MS3-4 : Langues africaines et technologie des langues humaines

Salle 3

Chair(s)

Mohomodou Houssouba
Yoporeka Somet

Participants

Aboubacry Moussa Lam
Ibrahima Dia

De l'égyptologie à la localisation de logiciel : 15h00 - 17h00

La diversité linguistique de l'Afrique suscite de réflexions diverses, parfois apparemment opposées. Cette session croise deux perspectives sur l'évolution des langues. Sur le long temps, la classification des langues africaines a beaucoup avancé depuis le vingtième siècle, mais elle est encore loin d'être définitive. Beaucoup classifications demeurent controversées. Chaque décennie apporte de nouvelles théories motivant la reconfiguration de familles de langues sur le continent. Aussi, de plus en plus, la linguistique historique fait-elle recours à l'égyptologie pour retracer les trajectoires de dissémination/dispersion des langues à travers les régions. Une ancienne langue comme l'égyptien peut servir de référence sur le long temps. Cette approche diachronique privilégie l'unicité du fond linguistique de l'Afrique antique et l'existence des parentés linguistiques dont la reconstitution serait légitimée par des analyses phonotactiques. Des études sophistiquées mais également controversées relèvent la convergence entre unité/diversité génétique et linguistique du continent à la diaspora afro-américaine.
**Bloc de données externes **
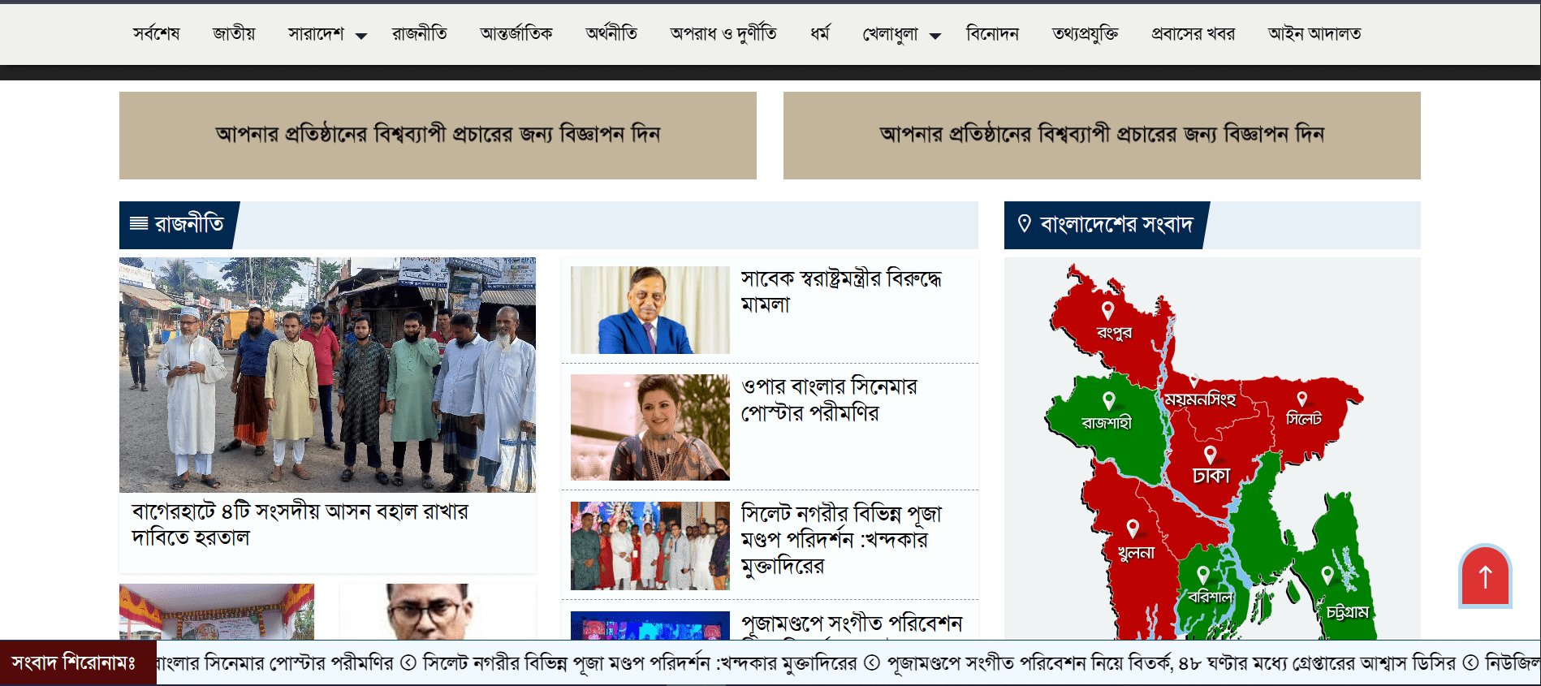Open the আন্তর্জাতিক menu item
The image size is (1541, 686).
516,33
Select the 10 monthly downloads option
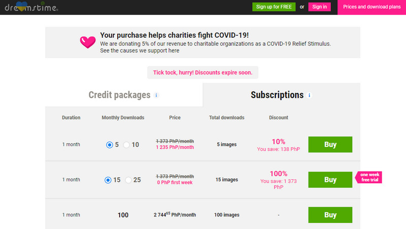Image resolution: width=406 pixels, height=229 pixels. point(126,145)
En deuxième lieu, nous examinons la contribution des nouvelles technologies de communication à l'appréhension des parentés linguistiques entre les langues. La localisation est la traduction et l'adaptation de programmes et outils informatiques dans une langue qui n'est pas celle de la langue de programmation. Pour les langues africaines, la localisation implique le saut à un niveau de technicité différent de celui qui est documenté dans les ouvrages et "lexiques spécialisés" rédigés par les experts pour adapter leur langue aux exigences de l'époque contemporaine. Elle introduit un degré de création et même d'improvisation dans la mesure où un logiciel libre est d'habitude traduit par une (jeune) personne en mesure d'interpréter le langage informatique pour l'adapter à sa propre langue. La traduction se passe ainsi à plusieurs niveaux et met en jeu de ressources linguistiques différentes, en tirant du passé lointain et du présent. Le travail de localisation occasionne un renvoi constant au langage technique d'origine et à la diversité dialectale de la famille linguistique pour éviter au plus les emprunts et néologismes massifs. La présence de centaine de langues sur la plateforme de traduction facilite la comparaison directe d'éléments linguistiques. Un ambitieux projet de lexicographie promet de mettre en ligne des centaines de concepts de base dans 100 à 200 langues africaines dans les prochaines années.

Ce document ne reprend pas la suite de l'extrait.